始めた頃には、まず直腸脱手術を行って、直腸脱が治癒してから子宮脱膀胱瘤手術を行っていました。
技術がまだ十分に確立されていなかったから、安全確実を重視して、別々に手術を行っていたんです。
ただこれだと、患者さんが二回手術を受ける必要があるんですよね。
でも患者さんは、ほぼ全員が、「同時に両方治してほしい」と希望されるんです。
現在:直腸脱と子宮脱、同時に手術するようになった。
現在では技術が確立されて、両方の手術を同時に行うようになりました。
直腸脱の手術に1時間ちょっと、子宮脱膀胱瘤の手術に1時間ちょっと、合わせて2時間~2時間半くらいで終わります。
このような場合には、腹腔鏡手術で、子宮と直腸を同時に吊り上げる方法もあります。
ただし腹腔鏡手術は、手術の侵襲(ダメージ)が大きくなりがちなので、高齢者に行うのは敷居が高いです。

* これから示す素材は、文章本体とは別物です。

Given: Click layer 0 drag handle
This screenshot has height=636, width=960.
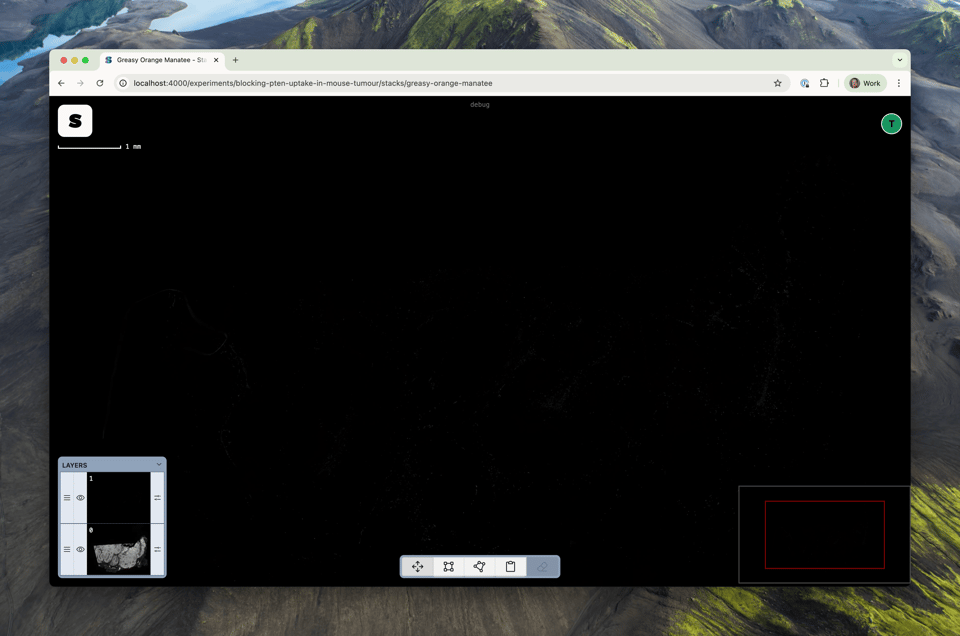Looking at the screenshot, I should point(67,550).
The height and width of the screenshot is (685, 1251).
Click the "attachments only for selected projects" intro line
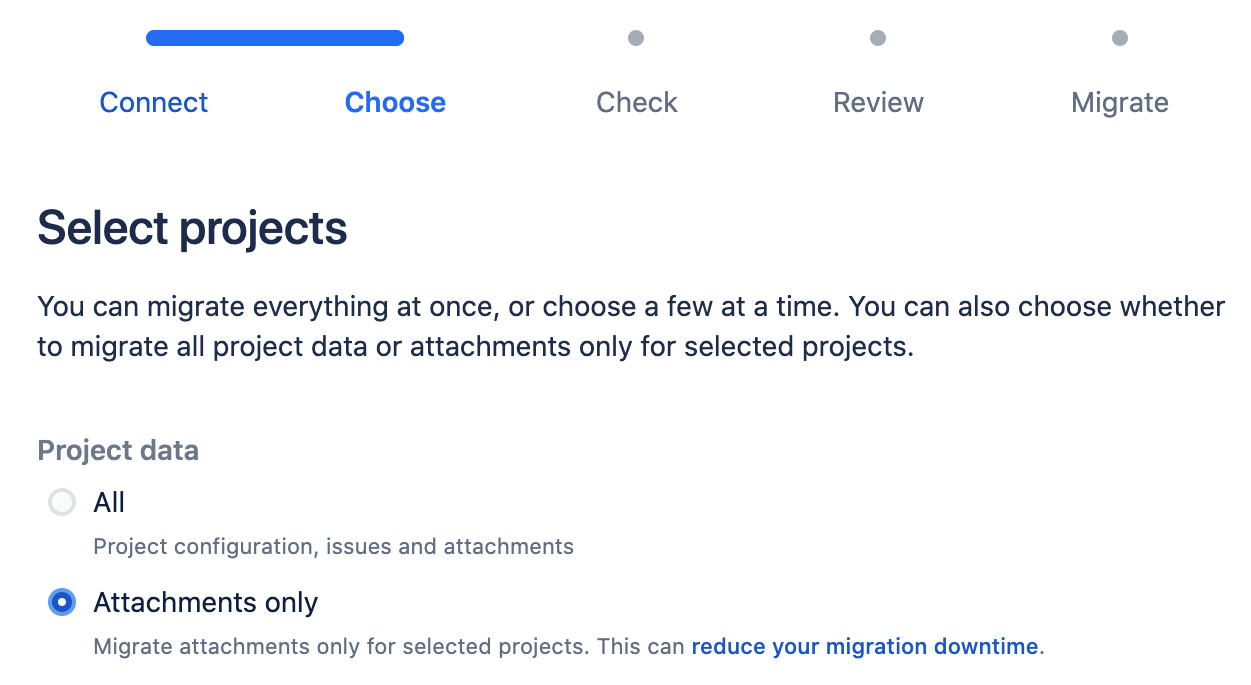point(475,349)
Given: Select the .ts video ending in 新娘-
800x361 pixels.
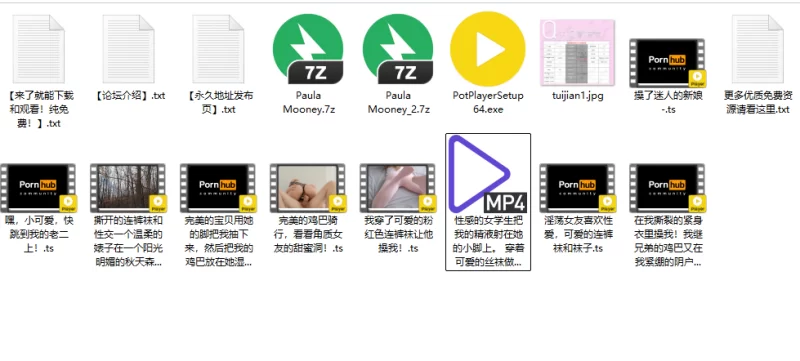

「子宮脱+直腸脱」の患者さんって、全身状態が悪化している80代の人が多いんです。
だから腹腔鏡手術は、限られたケース(重度の直腸脱など)に限定して行っています。
子宮脱膀胱瘤より、直腸脱の方が苦労することが多いんです。
子宮脱膀胱瘤の手術は、術後もまず問題は起こりません。
重症例であっても、再発することはまずありません。
いっぽう直腸脱手術は、術後に苦労することがあります。
直腸粘膜は血流が豊富で、便の刺激も受けるから、ときどき出血する人がいるんです。
しかも重度の直腸脱だと、再発する可能性もあります。
いろんな点で、直腸脱の方が苦労することが多いんですよね。
この「子宮脱+直腸脱」のケースって、最近いろいろな医療機関から紹介されてくるようになっています。
他にやってる医師もほとんどいないので、私のライフワークのひとつと言えるでしょう。